The problem I see is that people buying a service that is "up to 80Mb/s" expect that, at some times, when "the Internet is not busy" that they will be able to transfer a file at 80Mb/s. They don't realise that this is not what they are buying. It is an "in some places may be 80Mb/s" service, not a service that "for anywhere that you can get it, can, at times, get 80Mb/s". The "up to" part is ambiguous!
Throughput to the Internet
The other issue is how fast can you download something from the Internet. This is generally what people actually care about, not the sync speed.
There is a huge problem here - the ISP has some control over the service they sell in terms of the technology used to provide it (the "up to 80Mb/s" bit) and the backhaul they install or buy, and the links they have "to the Internet". However most of the services that customers which to access are outside the control of the ISP. Indeed, most are outside of the control of anyone the ISP contracts with.
Now, there are things an ISP can do such as choosing good peering and transit, but ultimately an ISP cannot be responsible for the speed of third parties.
Unfortunately it is very hard to tell if there is a problem with speed to the Internet, whether it is something the ISP does control (back-haul from ISP to premises, core network, choice of links to peering points), or something outside their control (transit, far end congestion, busy servers).
Now, maybe OFCOM could commission some independent speed test equipment that they connect to LINX and LONAP and other peering points, and use that as a reference. The issue is that it is not hard for an ISP to prioritise these speed tests and still have congestion for other connectivity!
What would be good is ISPs having to publish loss and latency from premises in to their core network - that is the area that is most likely to have congestion as it is the most expensive aspect.
Faults
Another issue which OFCOM seem to be trying to address, but in an insane way, is lines that are faulty. The problem here is that a long line running at 500kb/s may be perfect and the best you can get on such a line, and not a fault, but a short line running at 500kb/s may be faulty.
OFCOM tried to define faulty lines by saying that they are the lowest 10th percentile - defining 10% of an ISPs customers as having a fault - which is crazy!
Defining that long slow line as faulty does nothing to actually get it fixed, and allowing a customer to leave with no penalty does not help the ISP or get any investment in infrastructure that could help the customer.
This is especially true when dealing with links such as BT Wholesale. The ISP may be penalised by insisting customers can leave with no penalty even though the ISP may have paid for installation and a router, and hence making a loss. However, BT Wholesale see no issue. Indeed, they see migration fees and maybe even install and cease fees much more often as a result of OFCOM rules. BT Wholesale are not penalised or incentivised to get BT plc t/a Openreach to install an FTTC cabinet instead. OFCOM are penalising the wrong people.

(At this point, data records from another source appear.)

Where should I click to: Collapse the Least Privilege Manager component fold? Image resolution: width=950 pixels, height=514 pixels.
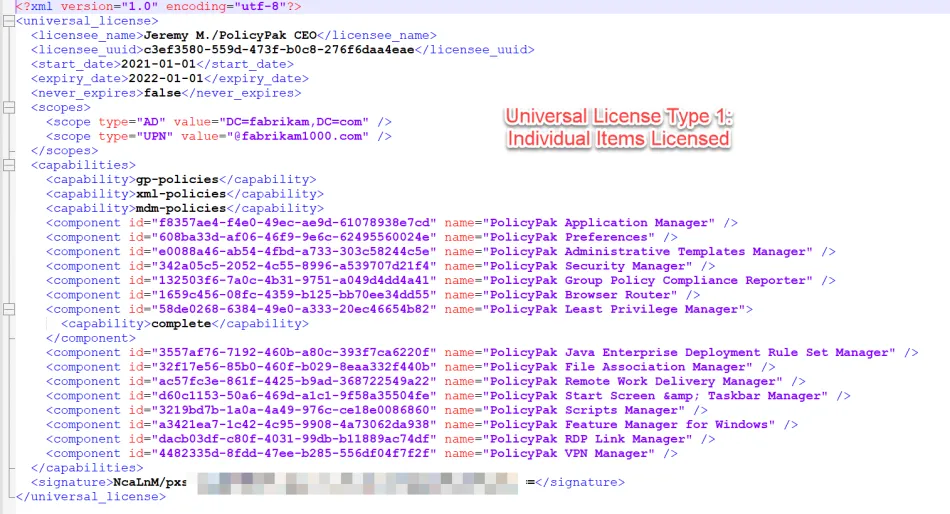(x=8, y=309)
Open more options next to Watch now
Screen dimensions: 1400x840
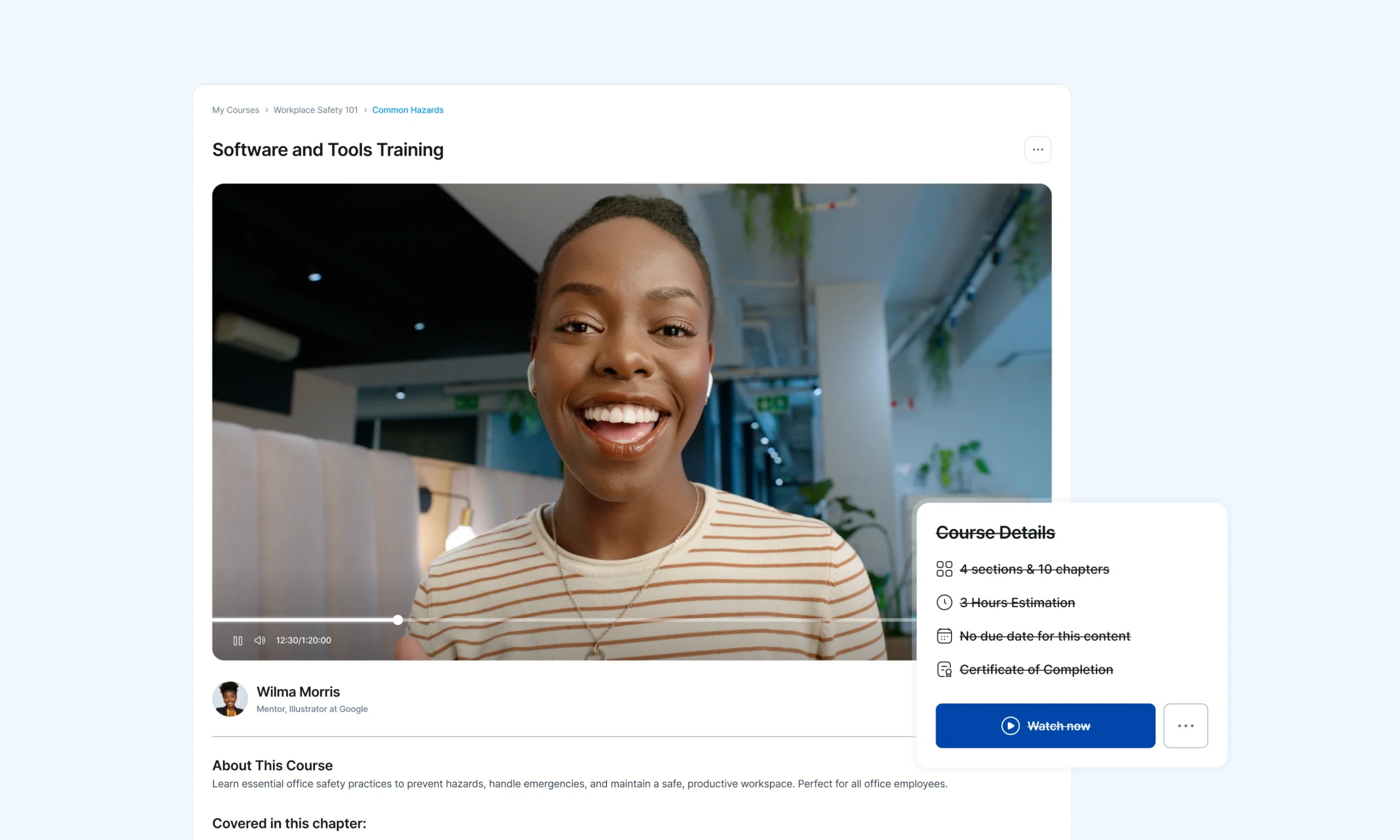pyautogui.click(x=1185, y=726)
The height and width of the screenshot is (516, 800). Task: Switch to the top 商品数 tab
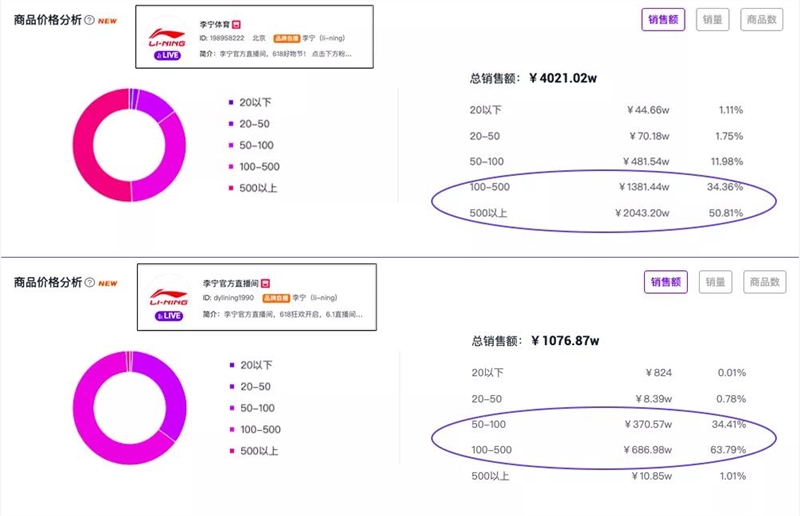coord(761,20)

To add to the fun, a line that should get 20Mb/s and is getting 10Mb/s because of a fault is probably not bad enough to meet OFCOMs 10th percentile rule, and so that customer does not have the right to leave with no penalty!
It would make a lot more sense to say that a line that cannot sync at the forecast minimum speed can be ceased with no penalty, and apply that rule at wholesale level as well as retail. That would allow individual lines that do not live up to expectations to be fixed or penalise the people actually providing the faulty service itself (the carrier) rather than the end ISP.